Kimbo got the contract with EliteXC and at the time was trained by Bas Rutten which gave him some credibility.  Kimbo was fed tomato cans known for weak chins so he could win and draw the numbers.  Kimbo lost to a nobody on a lucky punch and right after that EliteXC went belly up because they put too much money in it.

Now back to Dana White and the UFC.  Kimbo was being touted as a great HW in EliteXC and Dana always said he was a nothing and couldn't hold his own in the UFC.  Dana gives him a shot on UF and Kimbo doesn't make the cut.  He is still popular from the show, so he gets a couple fights.  After losing and showing that he isn't up to UFC standards, Dana can market it that he is getting the best fighters.


----------



## MattJ (May 12, 2010)

Lucky - 



> If Ray Lewis from the Ravens wants to fight MMA tomorrow Dana White will hire him and give him a fight immediately...
> If Shaq from the NBA wants to fight MMA tomorrow Dana white will hire him and give him a fight immediately....


 
I'm not sure I agree there.
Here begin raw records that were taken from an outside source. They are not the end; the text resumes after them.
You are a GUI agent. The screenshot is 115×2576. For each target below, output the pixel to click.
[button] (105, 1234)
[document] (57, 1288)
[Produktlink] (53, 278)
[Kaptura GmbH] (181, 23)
Neither of those guys has any kind of fight background - not the case with Lesnar, who has a very real elite wrestling pedigree. 



> If a well trained, extremely well rounded fighter in his mid to late 30s wants to fight MMA, and has beaten some current and past UFC Heavyweights in sparring sessions... Dana White will pass the vast majority of time... tell them to make a name in smaller venues and come back.. He is not interested in the best fighters... he is interested in the most marketable ones... ones he can tie up in contracts for 5-10 years plus and market his brand...


 
Again, not sure I agree. If Dana was *ALL* about the money, he wouldn't have cut Kimbo and he would have hired Hershel Walker. He wouldn't have brought on Lyoto Machida, or kept Koscheck or Andersen Silva, for that matter. He _is_ in this to make money, but your characterization seems a bit overblown to me.


----------



## punisher73 (May 12, 2010)

LuckyKBoxer said:


> Brock is a special case because he has a few things going for him that virtually noone else on the planet does... A huge following of fanatical professional wrestling fans, a huge pay per view draw already proven, millions of dollars to spend on training camps, a huge bodysize and an incredible ability to cut weight, a great wrestling ability. All of this combined with the small cage, the small heavy weight fighters, the low skill level of heavy weight fighters, and the twilight of Coutures Career made Brock a sure bet for Dana..
> Dana is all about the Benjamins.... not the sport.
> If Ray Lewis from the Ravens wants to fight MMA tomorrow Dana White will hire him and give him a fight immediately...
> If Shaq from the NBA wants to fight MMA tomorrow Dana white will hire him and give him a fight immediately....
> If a well trained, extremely well rounded fighter in his mid to late 30s wants to fight MMA, and has beaten some current and past UFC Heavyweights in sparring sessions... Dana White will pass the vast majority of time... tell them to make a name in smaller venues and come back.. He is not interested in the best fighters... he is interested in the most marketable ones... ones he can tie up in contracts for 5-10 years plus and market his brand...


 

I doubt that.  Herschel Walker was trained in martial arts before wanting to fight in MMA and Dana wanted nothing to do with him.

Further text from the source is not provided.